Le baril de pétrole se vend à 63,3 USD au 4 décembre 2025, contre 63,1 USD une semaine plus tôt. Soit une hausse de 0,4 % en sept jours, selon la note de conjoncture de la Banque centrale du Congo (BCC). Dans le même temps, le riz, le blé et le maïs voient leurs prix évoluer dans des directions différentes sur le marché mondial.
Pétrole et panier de la ménagère congolaise
La BCC indique qu’entre le 28 novembre et le 4 décembre 2025, le marché des matières premières a été agité. Le baril de pétrole a gagné 0,4 % sur fond de tensions géopolitiques persistantes, de menaces de nouvelles sanctions européennes contre la Russie et de réduction des stocks américains. Le prix actuel reste pourtant plus bas qu’avant : par rapport à la fin 2024, le baril recule de 14,9 %, et la baisse atteint 12,6 % si l’on compare à la même période un an plus tôt.

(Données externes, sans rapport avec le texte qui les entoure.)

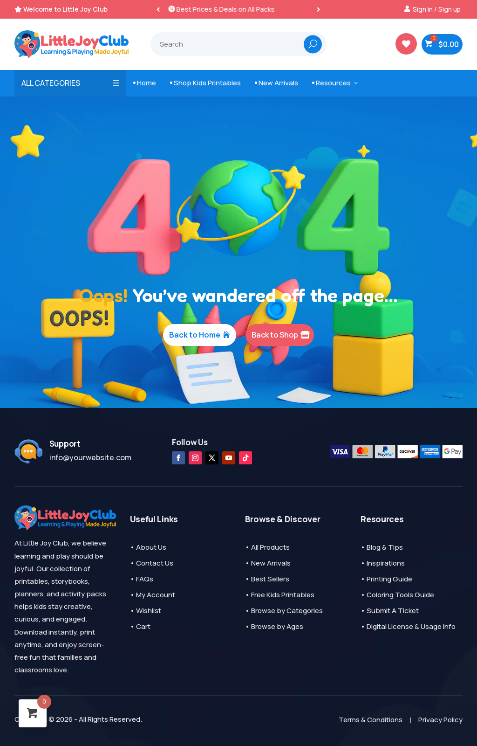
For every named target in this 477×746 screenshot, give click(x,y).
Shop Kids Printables (205, 83)
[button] (318, 9)
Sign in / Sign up (437, 9)
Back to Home (194, 335)
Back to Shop (275, 335)
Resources (335, 83)
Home (144, 83)
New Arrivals (276, 83)
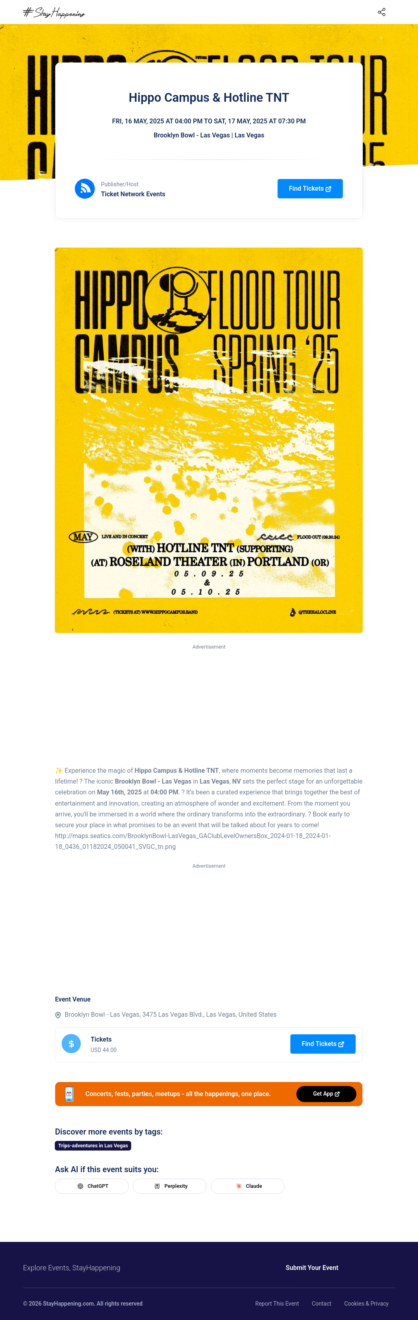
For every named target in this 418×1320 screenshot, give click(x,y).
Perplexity (170, 1186)
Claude (248, 1186)
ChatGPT (92, 1186)
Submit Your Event (312, 1268)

Pour la RDC, ce mouvement compte, car le pays exporte du pétrole mais importe aussi des produits dérivés pour le transport et la production d’électricité. Quand le prix du baril monte, la facture en devises augmente. Quand il baisse, les recettes d’exportation se réduisent. L’équilibre du budget public et le coût de la vie peuvent donc bouger rapidement.

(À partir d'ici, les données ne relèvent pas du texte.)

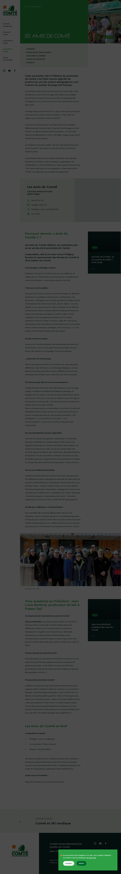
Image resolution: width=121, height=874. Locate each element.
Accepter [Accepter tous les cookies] (68, 863)
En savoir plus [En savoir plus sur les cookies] (91, 858)
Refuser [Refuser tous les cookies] (81, 863)
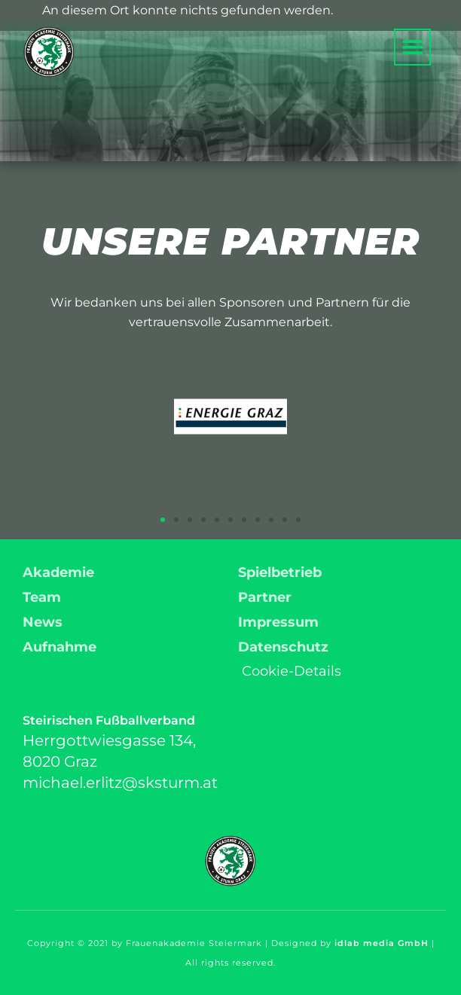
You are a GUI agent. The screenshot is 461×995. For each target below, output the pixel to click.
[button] (412, 47)
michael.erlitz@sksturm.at (120, 783)
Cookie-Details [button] (291, 671)
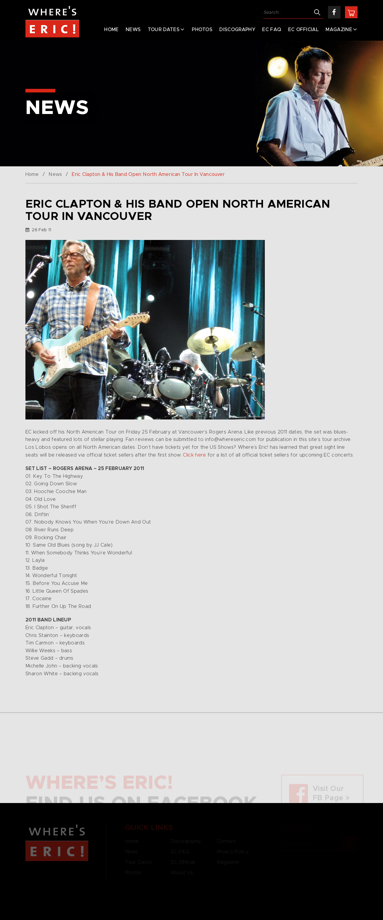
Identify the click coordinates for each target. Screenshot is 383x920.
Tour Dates (164, 29)
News (133, 29)
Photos (202, 29)
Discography (237, 29)
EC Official (303, 29)
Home (111, 29)
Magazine (339, 29)
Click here (194, 455)
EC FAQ (271, 29)
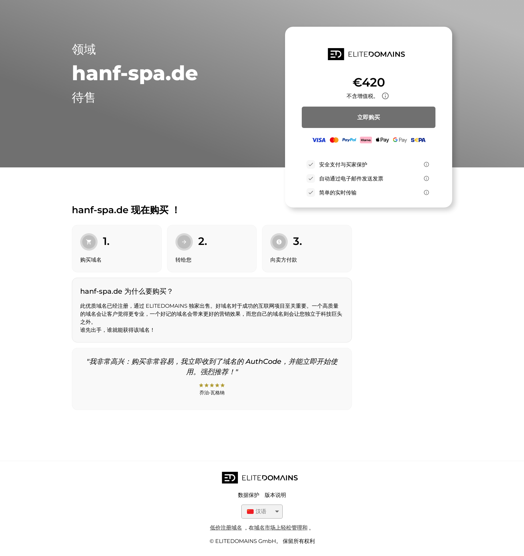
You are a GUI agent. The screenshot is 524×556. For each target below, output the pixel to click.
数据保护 (248, 495)
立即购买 (368, 117)
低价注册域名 (226, 528)
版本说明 (275, 495)
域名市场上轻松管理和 (280, 528)
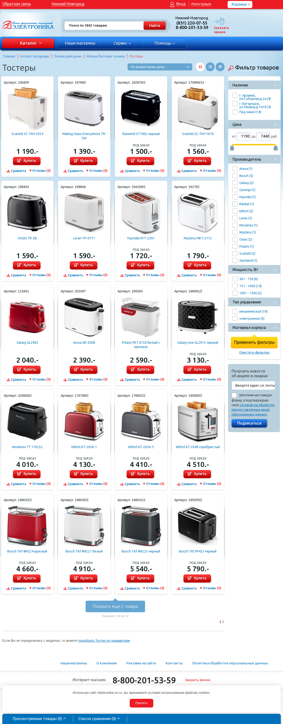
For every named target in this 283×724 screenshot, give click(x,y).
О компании (106, 663)
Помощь (165, 43)
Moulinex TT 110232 (27, 447)
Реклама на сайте (141, 663)
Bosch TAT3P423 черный (197, 551)
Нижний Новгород (68, 4)
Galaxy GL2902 (27, 342)
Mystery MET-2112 (198, 238)
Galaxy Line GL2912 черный (197, 342)
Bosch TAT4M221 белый (84, 551)
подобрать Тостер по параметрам (104, 640)
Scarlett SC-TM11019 (198, 134)
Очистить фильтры (254, 352)
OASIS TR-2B (27, 238)
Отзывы (41, 170)
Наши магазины (80, 43)
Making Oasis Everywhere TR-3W (84, 136)
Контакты (174, 663)
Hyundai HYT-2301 (141, 238)
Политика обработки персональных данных (230, 663)
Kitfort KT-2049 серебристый (198, 447)
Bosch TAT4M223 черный (141, 551)
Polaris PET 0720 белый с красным (141, 345)
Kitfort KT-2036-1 (84, 447)
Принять (141, 703)
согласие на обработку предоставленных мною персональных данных (253, 409)
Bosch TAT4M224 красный (27, 551)
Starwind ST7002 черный (141, 134)
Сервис (122, 43)
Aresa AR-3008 (84, 342)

La même note de la BCC suit les prix de certains produits de première nécessité. Le riz, le blé et le maïs se situent respectivement à 222,7 USD, 198,6 USD et 164,3 USD la tonne. Par rapport à la fin novembre 2025, le riz et le blé diminuent légèrement, de 0,5 % et 0,2 %, alors que le maïs progresse de 0,6 %.

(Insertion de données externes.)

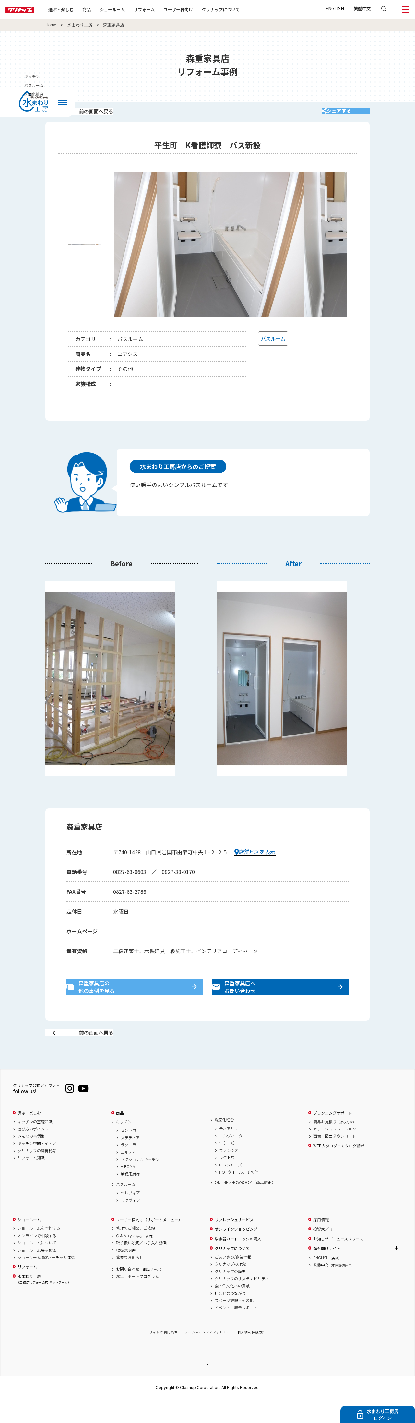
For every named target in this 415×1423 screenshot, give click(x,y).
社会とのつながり (230, 1316)
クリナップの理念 (230, 1286)
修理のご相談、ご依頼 (135, 1251)
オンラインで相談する (37, 1258)
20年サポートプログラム (137, 1299)
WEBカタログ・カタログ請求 (338, 1168)
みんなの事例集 (31, 1158)
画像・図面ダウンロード (334, 1158)
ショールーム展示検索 (37, 1272)
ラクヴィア (130, 1223)
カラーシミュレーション (334, 1151)
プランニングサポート (332, 1135)
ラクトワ (227, 1180)
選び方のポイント (33, 1151)
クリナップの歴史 (230, 1294)
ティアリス (228, 1151)
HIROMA (128, 1189)
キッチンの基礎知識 (35, 1144)
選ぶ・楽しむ (81, 9)
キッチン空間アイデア (37, 1166)
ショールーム (133, 9)
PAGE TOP (207, 1387)
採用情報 (321, 1242)
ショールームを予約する (39, 1251)
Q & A (135, 1258)
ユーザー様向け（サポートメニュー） (149, 1242)
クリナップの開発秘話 (37, 1173)
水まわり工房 (79, 25)
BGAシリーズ (230, 1187)
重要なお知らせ (129, 1280)
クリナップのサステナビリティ (242, 1301)
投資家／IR (322, 1251)
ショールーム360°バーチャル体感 (46, 1280)
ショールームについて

Si l’on revient à fin décembre 2024, la baisse est plus visible pour le riz, avec un recul de 28,1 %. Le blé perd 1,9 % et le maïs 2,3 %. En glissement annuel, c’est-à-dire en comparant à la même période de l’année précédente, le riz et le blé reculent de 33,6 % et 0,6 %, tandis que le maïs augmente de 3,8 %. Ces chiffres montrent que le panier alimentaire mondial se réajuste, mais que la RDC doit rester vigilante pour protéger le pouvoir d’achat des ménages les plus fragiles.